Errol Stewart

Cricket information
- Batting: Right-handed
- Bowling: Right-arm medium
- Source: Cricinfo, 3 October 2002

= Errol Stewart (South African sportsman) =

South African sportsman (born 1969)

Errol Leslie Rae Stewart (born 30 July 1969) is a former South African cricketer and rugby union player. He attended Westville Boys' High School in Westville, KwaZulu-Natal where he was selected for the SA schools cricket and rugby sides in 1987 (alongside future Proteas Jonty Rhodes, Hansie Cronje and Richard Snell and future Springboks James Small, Ruben Kruger and Brendan Venter). He also was selected for Natal schools for Hockey and athletics. He studied law at the University of Natal and played as a wicket-keeper for the University of Natal and for the Natal Dolphins, captaining them in his final season in 2004.

== Career ==
He played six One Day Internationals in cricket, making his debut in 1992 against Pakistan in East London, but no Tests for South Africa. He also played Currie Cup Rugby for the Sharks. While he only made 35 appearances in the black-and-white jersey on the rugby field, it must be remembered that rugby back then did not start in February and was still considered a winter sport.
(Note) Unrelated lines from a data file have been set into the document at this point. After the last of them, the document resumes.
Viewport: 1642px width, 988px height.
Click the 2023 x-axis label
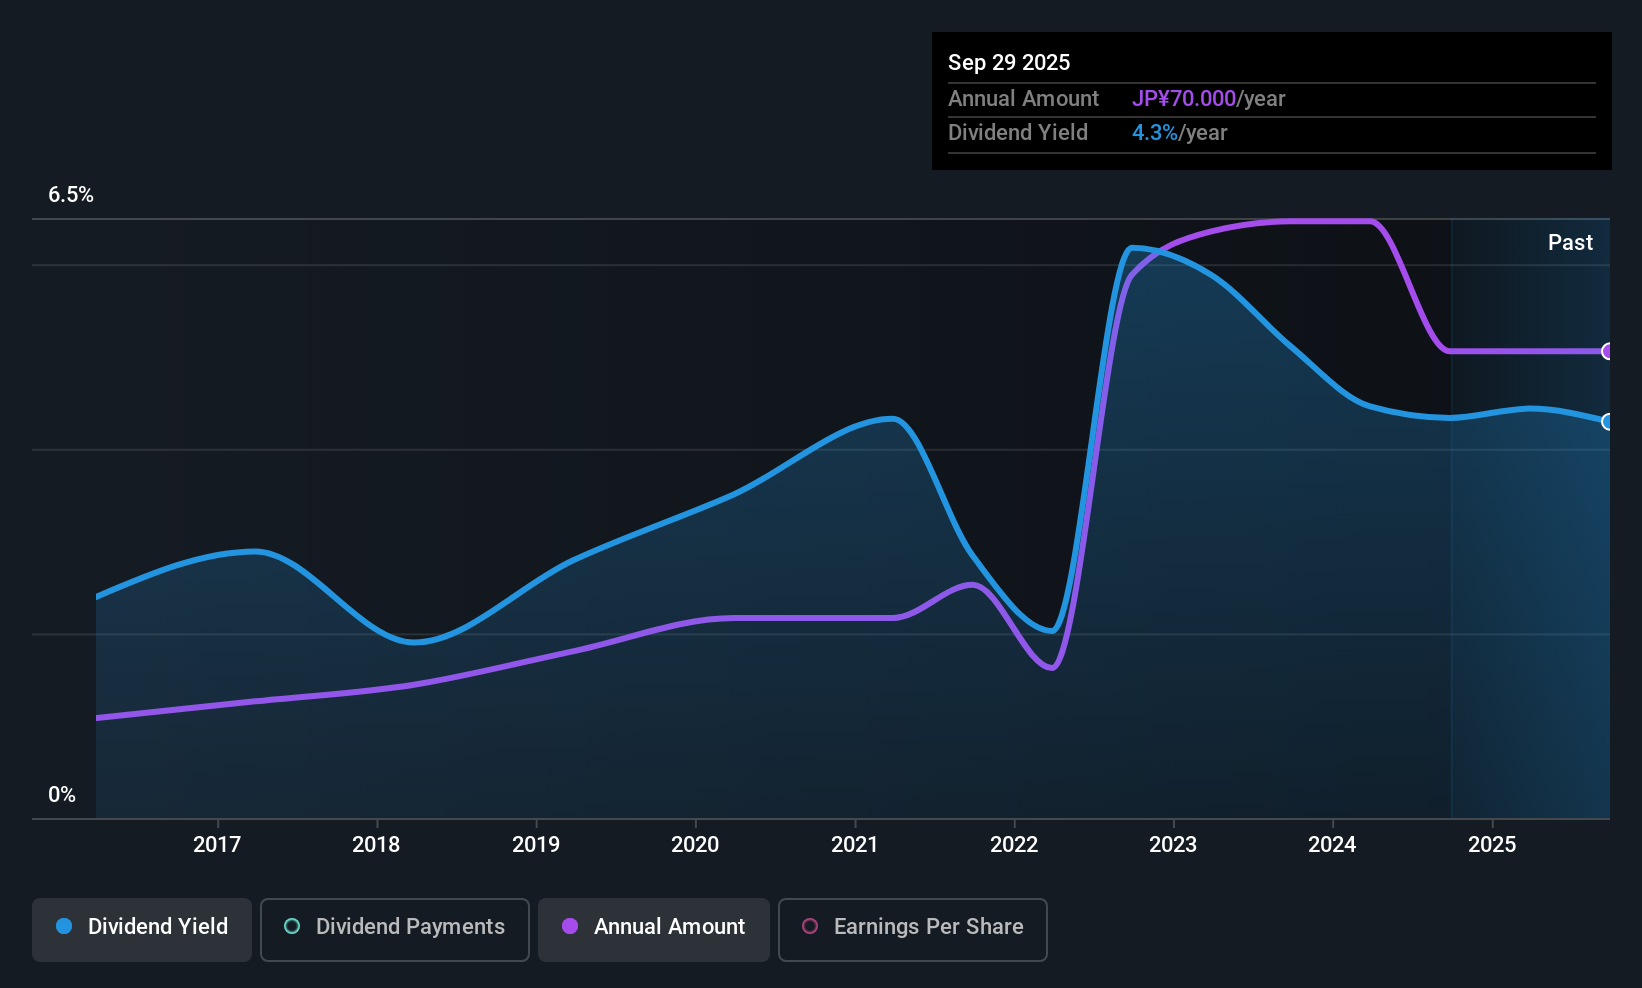tap(1173, 845)
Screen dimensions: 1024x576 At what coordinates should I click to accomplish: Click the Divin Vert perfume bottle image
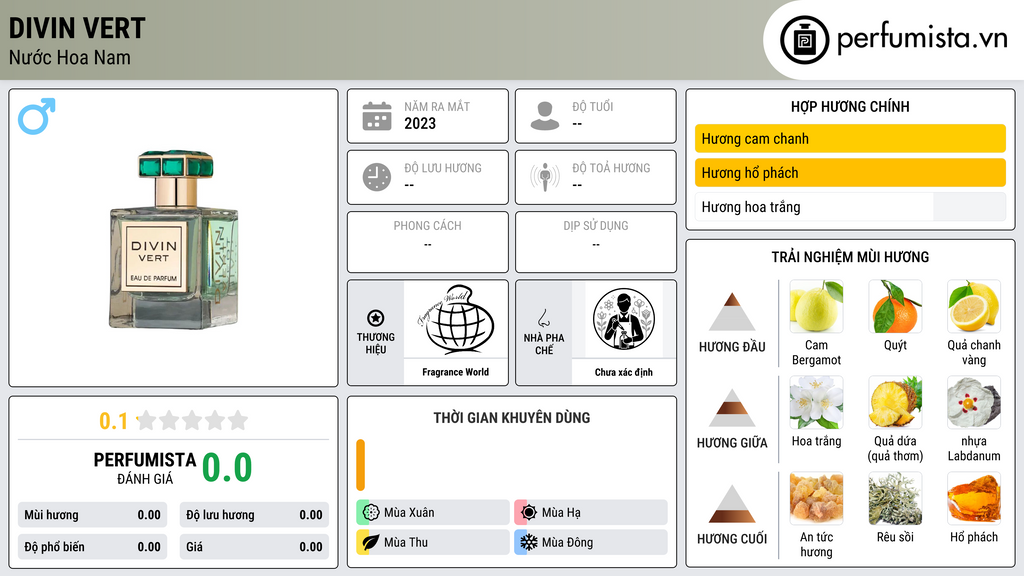174,239
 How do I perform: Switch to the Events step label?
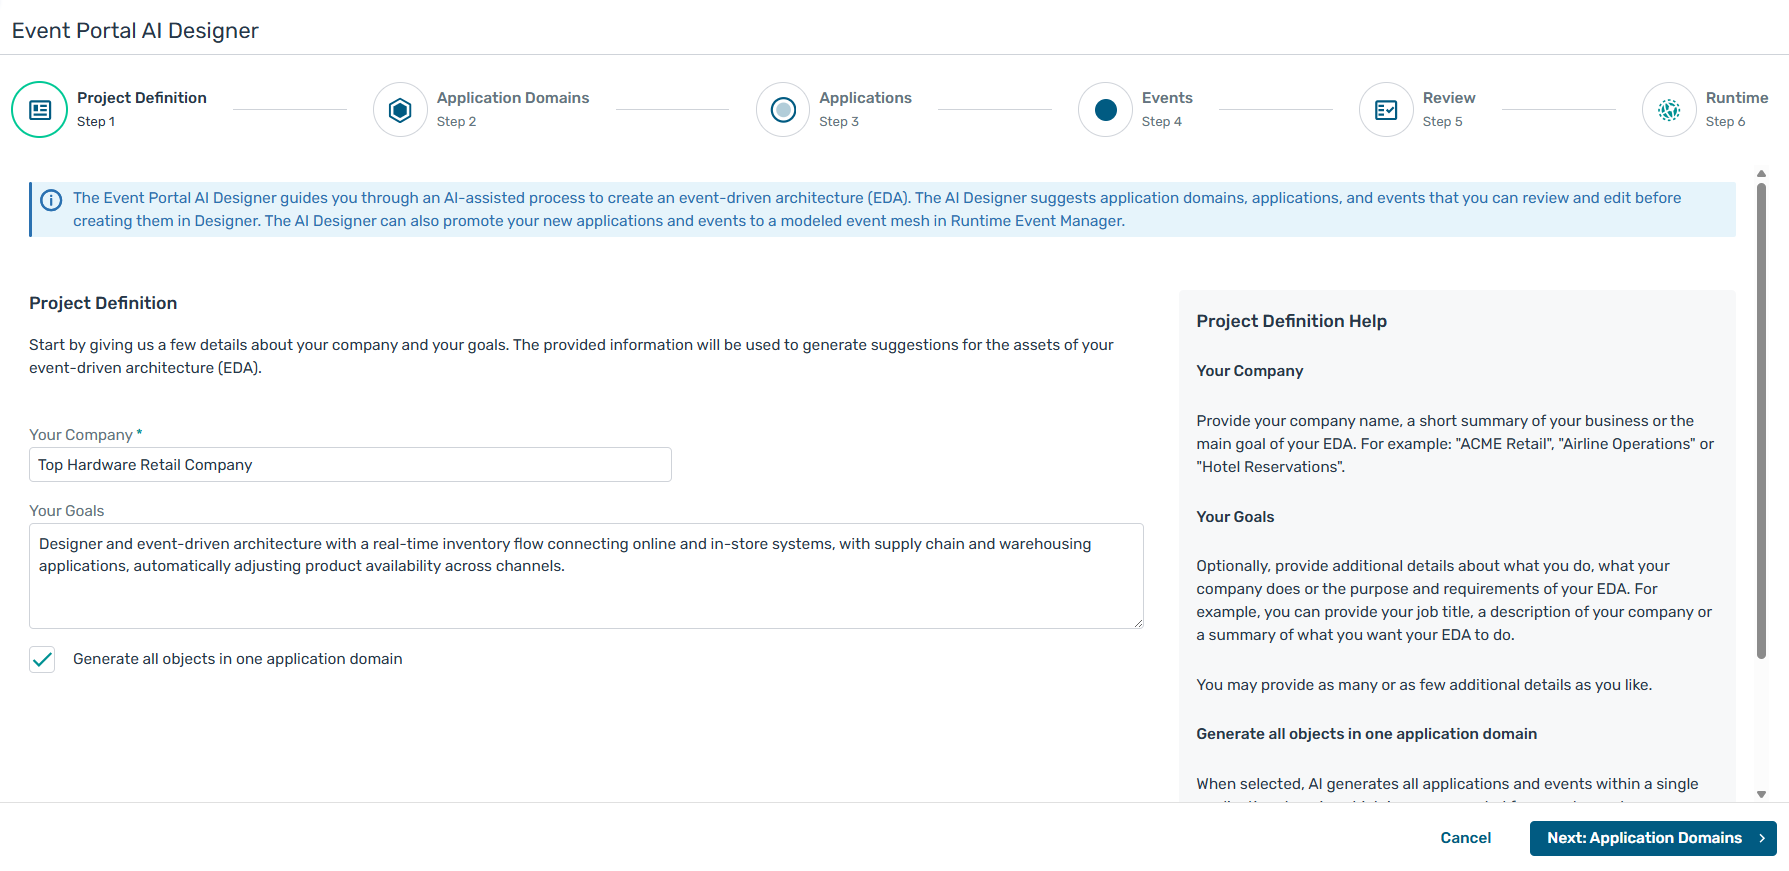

He played at centre and was alongside some of the stalwarts of Natal rugby. In 1995 he won the Currie cup with the rugby team and the Currie cup with the Natal Dolphins cricket side. He is one of only a handful of people to achieve this feat and with the onset of professional sport this achievement is unlikely to be emulated. He played club cricket with Shaun Pollock for the University of Natal and later with English Test cricketer Kevin Pietersen at Berea Rovers in Durban before Pietersen made his controversial move to the UK.
Cricket stood tall for Stewart as he tucked his rugby jersey away for the final time at the end of the 1997 season, giving cricket his full attention. Stewart played 87 times for Natal, scoring 4321 runs with eight hundreds and 21 fifties at an average of 34,84. He played 98 first-class matches for 5150 runs at 36,78. His highest score was 207 for Natal B against Border at Kingsmead, a ground he rates as his favourite, alongside the Wanderers. Stewart retired from cricket in 2004 and is a lawyer by profession.

After his playing days, he was involved with the International Cricket Council in Dubai, spending three years there from 2007, as the body's head of sponsorship, having been approached by Dave Richardson to take on the job. He is currently the Head of International private clients at Standard Bank.

He would later be appointed as a South African National Selector.